» **Prompt**:
Copy the listing below word for word, from the first line to the last.

Dataset excerpt

--*--

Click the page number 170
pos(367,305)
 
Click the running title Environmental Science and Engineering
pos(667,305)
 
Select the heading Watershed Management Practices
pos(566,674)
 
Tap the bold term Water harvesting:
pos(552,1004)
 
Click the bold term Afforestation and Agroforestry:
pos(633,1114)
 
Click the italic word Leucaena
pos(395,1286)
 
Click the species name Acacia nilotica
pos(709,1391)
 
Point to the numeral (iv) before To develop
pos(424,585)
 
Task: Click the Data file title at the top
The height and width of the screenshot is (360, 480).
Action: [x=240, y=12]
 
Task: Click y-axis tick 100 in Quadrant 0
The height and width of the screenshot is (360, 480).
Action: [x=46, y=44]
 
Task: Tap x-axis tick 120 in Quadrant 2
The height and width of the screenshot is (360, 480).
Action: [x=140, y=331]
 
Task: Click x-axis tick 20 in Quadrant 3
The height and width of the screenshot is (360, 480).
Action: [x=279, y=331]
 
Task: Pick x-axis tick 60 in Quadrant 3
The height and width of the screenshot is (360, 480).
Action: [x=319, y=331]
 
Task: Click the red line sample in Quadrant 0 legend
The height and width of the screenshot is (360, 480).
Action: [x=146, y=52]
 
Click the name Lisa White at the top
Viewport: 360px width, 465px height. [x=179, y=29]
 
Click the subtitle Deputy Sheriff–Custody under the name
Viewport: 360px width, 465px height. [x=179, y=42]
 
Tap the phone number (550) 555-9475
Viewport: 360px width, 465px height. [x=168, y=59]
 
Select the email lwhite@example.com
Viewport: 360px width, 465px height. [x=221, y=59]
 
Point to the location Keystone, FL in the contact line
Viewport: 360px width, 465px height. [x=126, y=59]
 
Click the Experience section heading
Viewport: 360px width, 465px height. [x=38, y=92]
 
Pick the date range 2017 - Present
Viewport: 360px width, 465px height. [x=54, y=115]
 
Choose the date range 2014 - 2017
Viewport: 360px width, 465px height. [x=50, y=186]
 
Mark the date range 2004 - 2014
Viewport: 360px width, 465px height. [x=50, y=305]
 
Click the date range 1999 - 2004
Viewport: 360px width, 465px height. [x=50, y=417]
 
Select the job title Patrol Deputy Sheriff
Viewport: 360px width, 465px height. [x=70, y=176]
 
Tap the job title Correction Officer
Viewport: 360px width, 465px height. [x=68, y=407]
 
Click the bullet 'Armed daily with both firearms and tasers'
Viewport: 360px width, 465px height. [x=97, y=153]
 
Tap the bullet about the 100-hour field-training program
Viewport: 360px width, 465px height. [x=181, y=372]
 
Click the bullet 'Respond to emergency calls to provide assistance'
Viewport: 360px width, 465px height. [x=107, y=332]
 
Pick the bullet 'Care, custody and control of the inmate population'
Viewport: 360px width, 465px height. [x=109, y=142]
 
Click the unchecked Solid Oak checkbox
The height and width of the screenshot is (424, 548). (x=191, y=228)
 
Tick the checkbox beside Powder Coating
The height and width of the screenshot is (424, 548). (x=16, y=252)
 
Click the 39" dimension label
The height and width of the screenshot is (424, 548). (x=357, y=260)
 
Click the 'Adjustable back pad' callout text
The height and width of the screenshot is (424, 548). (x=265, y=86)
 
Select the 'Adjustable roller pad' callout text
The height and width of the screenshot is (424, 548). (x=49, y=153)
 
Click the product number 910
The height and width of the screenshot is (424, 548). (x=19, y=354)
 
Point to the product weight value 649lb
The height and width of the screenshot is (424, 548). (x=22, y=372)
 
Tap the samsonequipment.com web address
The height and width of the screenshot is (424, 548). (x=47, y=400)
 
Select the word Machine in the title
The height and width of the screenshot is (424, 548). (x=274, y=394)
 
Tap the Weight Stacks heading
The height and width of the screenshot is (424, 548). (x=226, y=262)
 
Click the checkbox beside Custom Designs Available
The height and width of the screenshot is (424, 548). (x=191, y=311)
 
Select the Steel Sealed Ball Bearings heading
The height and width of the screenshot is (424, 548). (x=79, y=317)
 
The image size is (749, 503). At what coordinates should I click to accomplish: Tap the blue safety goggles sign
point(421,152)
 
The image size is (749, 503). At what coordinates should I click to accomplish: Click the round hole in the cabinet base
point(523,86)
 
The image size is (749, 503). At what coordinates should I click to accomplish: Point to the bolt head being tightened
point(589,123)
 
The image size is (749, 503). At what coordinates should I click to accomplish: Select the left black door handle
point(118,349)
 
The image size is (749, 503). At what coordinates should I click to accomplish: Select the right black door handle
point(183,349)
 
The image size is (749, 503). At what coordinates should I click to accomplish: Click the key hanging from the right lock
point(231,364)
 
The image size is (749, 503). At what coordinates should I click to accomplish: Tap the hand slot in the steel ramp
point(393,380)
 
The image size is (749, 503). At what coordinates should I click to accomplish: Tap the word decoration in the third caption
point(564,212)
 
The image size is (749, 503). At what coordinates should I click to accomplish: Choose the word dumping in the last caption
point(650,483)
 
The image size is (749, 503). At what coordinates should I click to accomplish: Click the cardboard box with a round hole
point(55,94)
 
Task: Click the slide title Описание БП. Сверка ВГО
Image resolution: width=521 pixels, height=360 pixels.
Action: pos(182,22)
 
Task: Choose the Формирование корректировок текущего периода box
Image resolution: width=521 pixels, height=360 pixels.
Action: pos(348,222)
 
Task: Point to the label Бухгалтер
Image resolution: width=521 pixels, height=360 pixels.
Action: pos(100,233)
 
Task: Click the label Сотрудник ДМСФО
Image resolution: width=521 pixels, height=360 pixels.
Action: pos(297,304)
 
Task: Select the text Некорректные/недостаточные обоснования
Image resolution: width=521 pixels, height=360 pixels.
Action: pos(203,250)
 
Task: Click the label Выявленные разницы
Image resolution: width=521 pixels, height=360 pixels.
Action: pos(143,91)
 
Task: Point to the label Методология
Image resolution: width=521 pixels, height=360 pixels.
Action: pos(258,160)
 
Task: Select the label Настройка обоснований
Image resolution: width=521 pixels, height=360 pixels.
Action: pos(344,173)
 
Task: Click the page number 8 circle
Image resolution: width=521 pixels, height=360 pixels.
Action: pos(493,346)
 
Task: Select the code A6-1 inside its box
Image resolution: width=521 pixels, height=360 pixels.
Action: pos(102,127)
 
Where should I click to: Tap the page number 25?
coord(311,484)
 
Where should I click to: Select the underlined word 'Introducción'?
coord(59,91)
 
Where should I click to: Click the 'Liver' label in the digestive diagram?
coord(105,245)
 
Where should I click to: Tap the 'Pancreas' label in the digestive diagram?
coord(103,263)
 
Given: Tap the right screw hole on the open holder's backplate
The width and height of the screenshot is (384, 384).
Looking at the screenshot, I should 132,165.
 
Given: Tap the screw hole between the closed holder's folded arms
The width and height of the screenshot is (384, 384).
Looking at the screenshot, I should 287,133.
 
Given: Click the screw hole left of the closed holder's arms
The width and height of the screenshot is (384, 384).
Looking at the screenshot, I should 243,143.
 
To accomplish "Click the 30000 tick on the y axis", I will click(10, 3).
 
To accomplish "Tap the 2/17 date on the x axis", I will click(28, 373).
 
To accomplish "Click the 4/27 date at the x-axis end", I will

--*--

» **Solution for this problem**:
Click the page number 170
pos(367,305)
 
Click the running title Environmental Science and Engineering
pos(667,305)
 
Select the heading Watershed Management Practices
pos(566,674)
 
Tap the bold term Water harvesting:
pos(552,1004)
 
Click the bold term Afforestation and Agroforestry:
pos(633,1114)
 
Click the italic word Leucaena
pos(395,1286)
 
Click the species name Acacia nilotica
pos(709,1391)
 
Point to the numeral (iv) before To develop
pos(424,585)
 
Task: Click the Data file title at the top
The height and width of the screenshot is (360, 480).
Action: [x=240, y=12]
 
Task: Click y-axis tick 100 in Quadrant 0
The height and width of the screenshot is (360, 480).
Action: [x=46, y=44]
 
Task: Tap x-axis tick 120 in Quadrant 2
The height and width of the screenshot is (360, 480).
Action: [x=140, y=331]
 
Task: Click x-axis tick 20 in Quadrant 3
The height and width of the screenshot is (360, 480).
Action: [x=279, y=331]
 
Task: Pick x-axis tick 60 in Quadrant 3
The height and width of the screenshot is (360, 480).
Action: [x=319, y=331]
 
Task: Click the red line sample in Quadrant 0 legend
The height and width of the screenshot is (360, 480).
Action: [x=146, y=52]
 
Click the name Lisa White at the top
Viewport: 360px width, 465px height. [x=179, y=29]
 
Click the subtitle Deputy Sheriff–Custody under the name
Viewport: 360px width, 465px height. [x=179, y=42]
 
Tap the phone number (550) 555-9475
Viewport: 360px width, 465px height. [x=168, y=59]
 
Select the email lwhite@example.com
Viewport: 360px width, 465px height. [x=221, y=59]
 
Point to the location Keystone, FL in the contact line
Viewport: 360px width, 465px height. [x=126, y=59]
 
Click the Experience section heading
Viewport: 360px width, 465px height. [x=38, y=92]
 
Pick the date range 2017 - Present
Viewport: 360px width, 465px height. [x=54, y=115]
 
Choose the date range 2014 - 2017
Viewport: 360px width, 465px height. [x=50, y=186]
 
Mark the date range 2004 - 2014
Viewport: 360px width, 465px height. [x=50, y=305]
 
Click the date range 1999 - 2004
Viewport: 360px width, 465px height. [x=50, y=417]
 
Select the job title Patrol Deputy Sheriff
Viewport: 360px width, 465px height. [x=70, y=176]
 
Tap the job title Correction Officer
Viewport: 360px width, 465px height. [x=68, y=407]
 
Click the bullet 'Armed daily with both firearms and tasers'
Viewport: 360px width, 465px height. [x=97, y=153]
 
Tap the bullet about the 100-hour field-training program
Viewport: 360px width, 465px height. [x=181, y=372]
 
Click the bullet 'Respond to emergency calls to provide assistance'
Viewport: 360px width, 465px height. [x=107, y=332]
 
Pick the bullet 'Care, custody and control of the inmate population'
Viewport: 360px width, 465px height. [x=109, y=142]
 
Click the unchecked Solid Oak checkbox
The height and width of the screenshot is (424, 548). (x=191, y=228)
 
Tick the checkbox beside Powder Coating
The height and width of the screenshot is (424, 548). (x=16, y=252)
 
Click the 39" dimension label
The height and width of the screenshot is (424, 548). (x=357, y=260)
 
Click the 'Adjustable back pad' callout text
The height and width of the screenshot is (424, 548). (x=265, y=86)
 
Select the 'Adjustable roller pad' callout text
The height and width of the screenshot is (424, 548). (x=49, y=153)
 
Click the product number 910
The height and width of the screenshot is (424, 548). (x=19, y=354)
 
Point to the product weight value 649lb
The height and width of the screenshot is (424, 548). (x=22, y=372)
 
Tap the samsonequipment.com web address
The height and width of the screenshot is (424, 548). (x=47, y=400)
 
Select the word Machine in the title
The height and width of the screenshot is (424, 548). (x=274, y=394)
 
Tap the Weight Stacks heading
The height and width of the screenshot is (424, 548). (x=226, y=262)
 
Click the checkbox beside Custom Designs Available
The height and width of the screenshot is (424, 548). (x=191, y=311)
 
Select the Steel Sealed Ball Bearings heading
The height and width of the screenshot is (424, 548). (x=79, y=317)
 
The image size is (749, 503). At what coordinates should I click to accomplish: Tap the blue safety goggles sign
point(421,152)
 
The image size is (749, 503). At what coordinates should I click to accomplish: Click the round hole in the cabinet base
point(523,86)
 
The image size is (749, 503). At what coordinates should I click to accomplish: Point to the bolt head being tightened
point(589,123)
 
The image size is (749, 503). At what coordinates should I click to accomplish: Select the left black door handle
point(118,349)
 
The image size is (749, 503). At what coordinates should I click to accomplish: Select the right black door handle
point(183,349)
 
The image size is (749, 503). At what coordinates should I click to accomplish: Click the key hanging from the right lock
point(231,364)
 
The image size is (749, 503). At what coordinates should I click to accomplish: Tap the hand slot in the steel ramp
point(393,380)
 
The image size is (749, 503). At what coordinates should I click to accomplish: Tap the word decoration in the third caption
point(564,212)
 
The image size is (749, 503). At what coordinates should I click to accomplish: Choose the word dumping in the last caption
point(650,483)
 
The image size is (749, 503). At what coordinates should I click to accomplish: Click the cardboard box with a round hole
point(55,94)
 
Task: Click the slide title Описание БП. Сверка ВГО
Image resolution: width=521 pixels, height=360 pixels.
Action: pos(182,22)
 
Task: Choose the Формирование корректировок текущего периода box
Image resolution: width=521 pixels, height=360 pixels.
Action: pos(348,222)
 
Task: Point to the label Бухгалтер
Image resolution: width=521 pixels, height=360 pixels.
Action: pos(100,233)
 
Task: Click the label Сотрудник ДМСФО
Image resolution: width=521 pixels, height=360 pixels.
Action: pos(297,304)
 
Task: Select the text Некорректные/недостаточные обоснования
Image resolution: width=521 pixels, height=360 pixels.
Action: pos(203,250)
 
Task: Click the label Выявленные разницы
Image resolution: width=521 pixels, height=360 pixels.
Action: pos(143,91)
 
Task: Point to the label Методология
Image resolution: width=521 pixels, height=360 pixels.
Action: pos(258,160)
 
Task: Select the label Настройка обоснований
Image resolution: width=521 pixels, height=360 pixels.
Action: pos(344,173)
 
Task: Click the page number 8 circle
Image resolution: width=521 pixels, height=360 pixels.
Action: pos(493,346)
 
Task: Select the code A6-1 inside its box
Image resolution: width=521 pixels, height=360 pixels.
Action: pos(102,127)
 
Where should I click to: Tap the page number 25?
coord(311,484)
 
Where should I click to: Select the underlined word 'Introducción'?
coord(59,91)
 
Where should I click to: Click the 'Liver' label in the digestive diagram?
coord(105,245)
 
Where should I click to: Tap the 'Pancreas' label in the digestive diagram?
coord(103,263)
 
Given: Tap the right screw hole on the open holder's backplate
The width and height of the screenshot is (384, 384).
Looking at the screenshot, I should 132,165.
 
Given: Tap the screw hole between the closed holder's folded arms
The width and height of the screenshot is (384, 384).
Looking at the screenshot, I should 287,133.
 
Given: Click the screw hole left of the closed holder's arms
The width and height of the screenshot is (384, 384).
Looking at the screenshot, I should 243,143.
 
To accomplish "Click the 30000 tick on the y axis", I will click(10, 3).
 
To accomplish "Tap the 2/17 date on the x axis", I will click(28, 373).
 
To accomplish "Click the 4/27 date at the x-axis end", I will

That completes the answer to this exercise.